Colm Tóibín is highly acclaimed, but up till now I hadn’t read anything by him. So I’m putting that right, and starting with one of his earlier novels. The Blackwater Lightship is his third, and was published in 1999. It is set in the early ‘90s, on the east coast of Ireland.
The story begins with Helen comforting her younger son who has had a nightmare. Helen, her husband Hugh and her two children prepare for a party, where there is Irish singing. The next day, Hugh and the children leave for a holiday; Helen is to follow later. But her plans are interrupted when she receives a message that her brother Declan has AIDS and is very ill. He wants to see her, and he wants her to tell her mother and grandmother how ill he is and why. They do not know that he is gay. Helen has recently become reconciled with her Granny after a long estrangement, but she has had no contact with her mother Lily for many years. Lily has never met her husband and children. Helen, Lily, Declan and two of his friends arrive at Granny’s isolated house by the sea. How will they cope with the tension of being together under these circumstances?
Though Declan’s illness is described in some detail, this is not primarily a book about AIDS, or even about being gay. Its main theme is mothering – which is why Helen is first shown as a mother, even though Hugh and the children are peripheral to the rest of the action. Helen feels a ‘bitter resentment’ towards her mother, which has ‘clouded her life’. ‘I would really like to run my mother over in the car’, she says, ‘that’s what I would really like to do.’ Declan hasn’t lost contact with Lily in the same way as Helen, but the best mothering in his life has come from two of his gay friends. Lily feels ambiguous about her own mother, who in turn is critical of her. Is it too late for these wounds to be healed?

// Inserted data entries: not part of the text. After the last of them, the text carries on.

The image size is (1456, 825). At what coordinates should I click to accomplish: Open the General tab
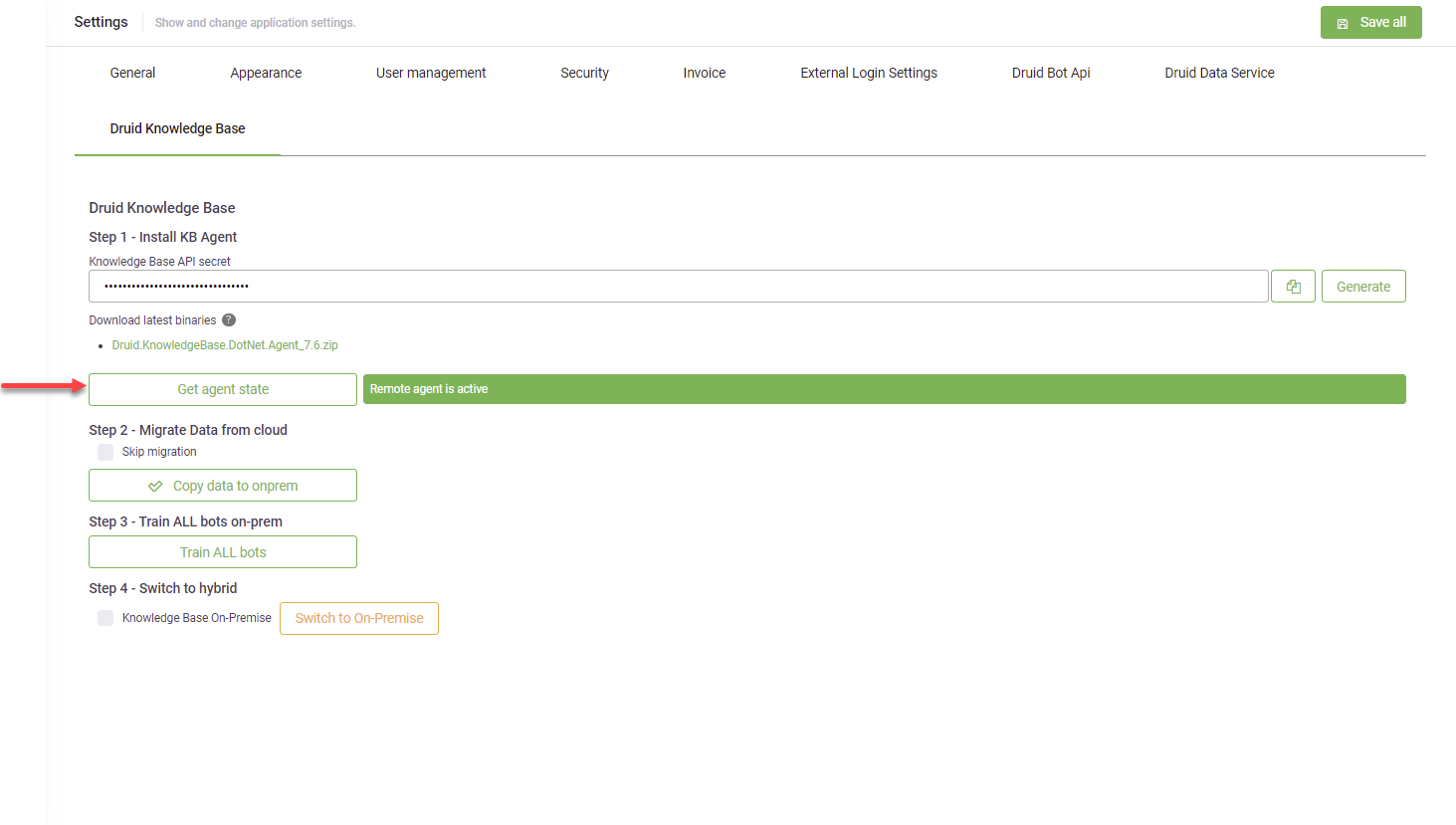(132, 73)
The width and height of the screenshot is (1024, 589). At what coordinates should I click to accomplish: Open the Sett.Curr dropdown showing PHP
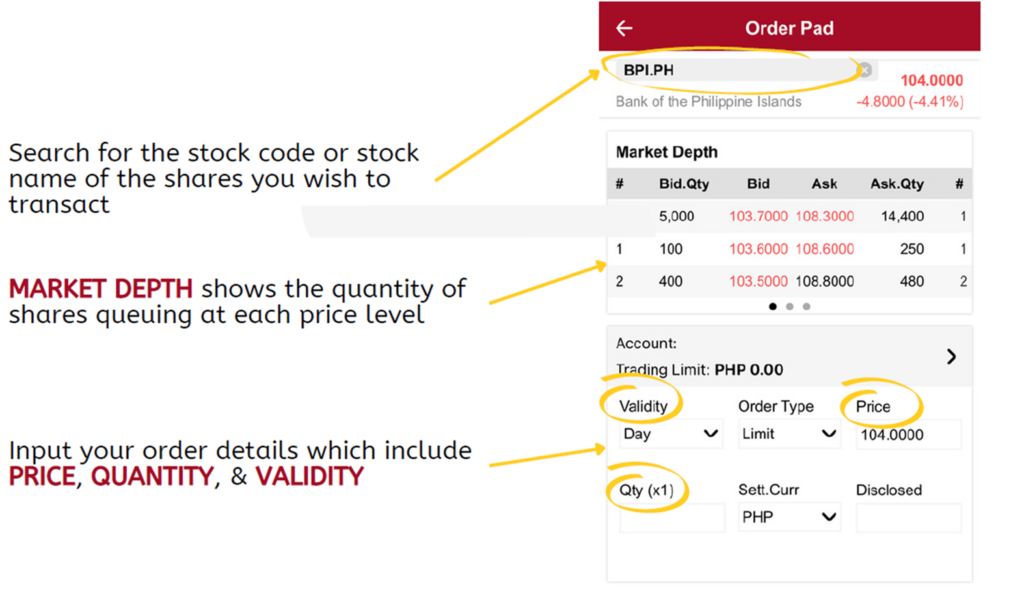click(x=789, y=517)
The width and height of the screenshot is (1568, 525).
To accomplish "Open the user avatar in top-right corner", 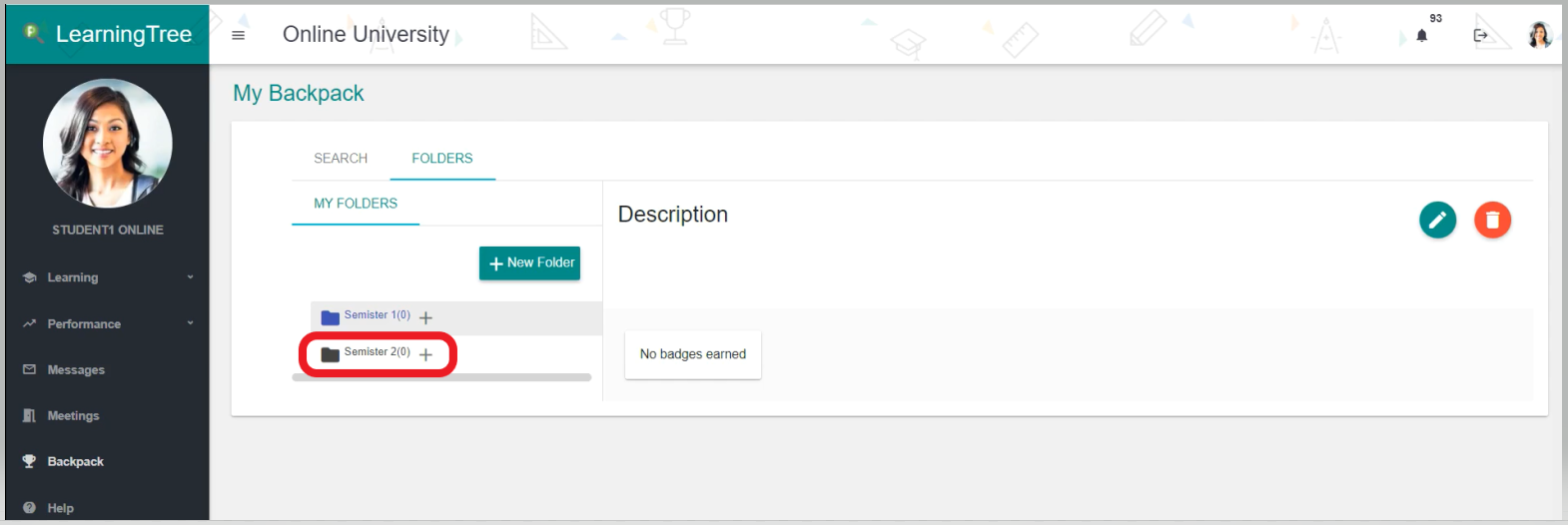I will (1539, 35).
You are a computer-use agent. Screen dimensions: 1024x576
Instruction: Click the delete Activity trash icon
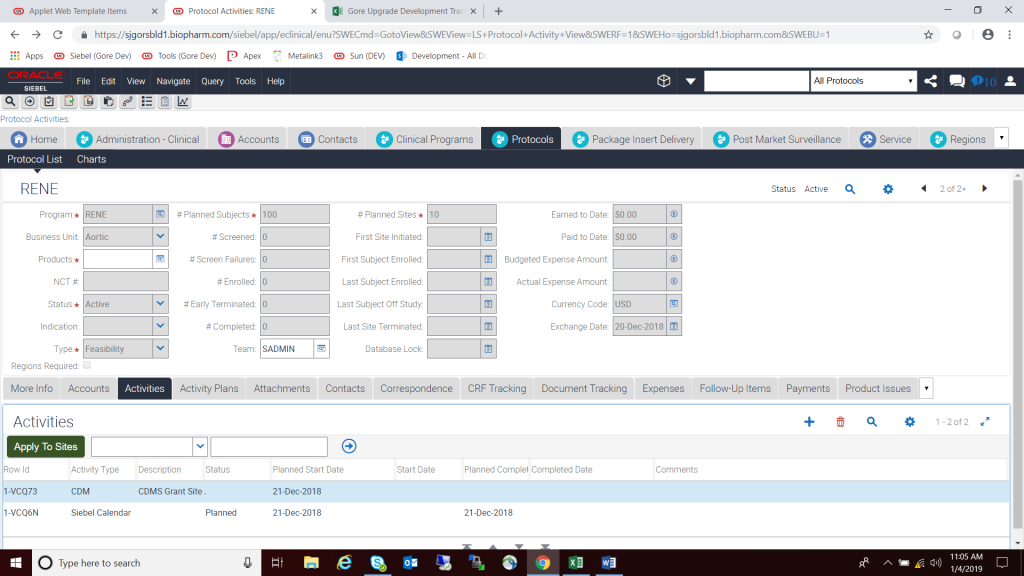pyautogui.click(x=840, y=421)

A second and related theme is absence and loss. The Blackwater lightship of the title is an absence. There used to be two lighthouses off the coast, and Lily remembers as a child thinking that the two were a woman and a man who sent ‘mating signals’ to each other with their lights. Now the Blackwater lightship is gone and only the Tuskar lighthouse remains. ‘I thought it would always be there,’ Lily says. The death of her husband when he was still young is a loss that has shaped her life, just as the loss of her father has shaped Helen’s. What, she wonders, will it be like to be ‘back as a member of this family she had so determinedly tried to leave’? There are various symbols of loss in the story, for example the ruined house further down the beach which has fallen victim to the erosion of the cliffs. The sea, on the other hand, is a constant – though one that is indifferent to human needs and feelings. This is not the most cheerful of stories. But it is also about love.
A review I read of this book by Terry Eagleton in the London Review of Books was more than usually helpful to my understanding of it. He sees the novel as particularly Irish, in part because of the mixture of old and new in Irish life and culture it depicts. The young, for example, are not stereotyped as ‘modern’, or the old as ‘traditional’. Hugh teaches in an Irish school; Helen is principal of a comprehensive. Lily runs a company that sells and installs computers. (‘Just call us,’ she tells her customers, ‘and we’ll be here for you’ – they get more mothering than poor Helen ever did.) Granny carries a flick knife, and is learning to drive. The responses of the characters to Roman Catholicism and homosexuality are also somewhat unexpected.
Eagleton also places Tóibín’s prose in an Irish context as ‘post-colonial’. He describes his style as ‘austere’, as opposed to some earlier ‘colonial’ Irish writing which was ‘elevated, extravagant, mythopoeic, laced with surreal fantasy’; English, but deliberately dissociated from England. Tóibín, he says, has moved on from this. His writing is spare, but does not lack detail; in fact it is very precise. But it avoids any hint of sentimentality, which is something of a feat, given the subject matter – though the book is much the stronger for it.
The Blackwater Lightship was short-listed for the Booker Prize in 1999; the prize went to J.M. Coetzee’s Disgrace. If I were choosing which of the two to read, I’d pick this one; despite its subject matter, it is much less depressing.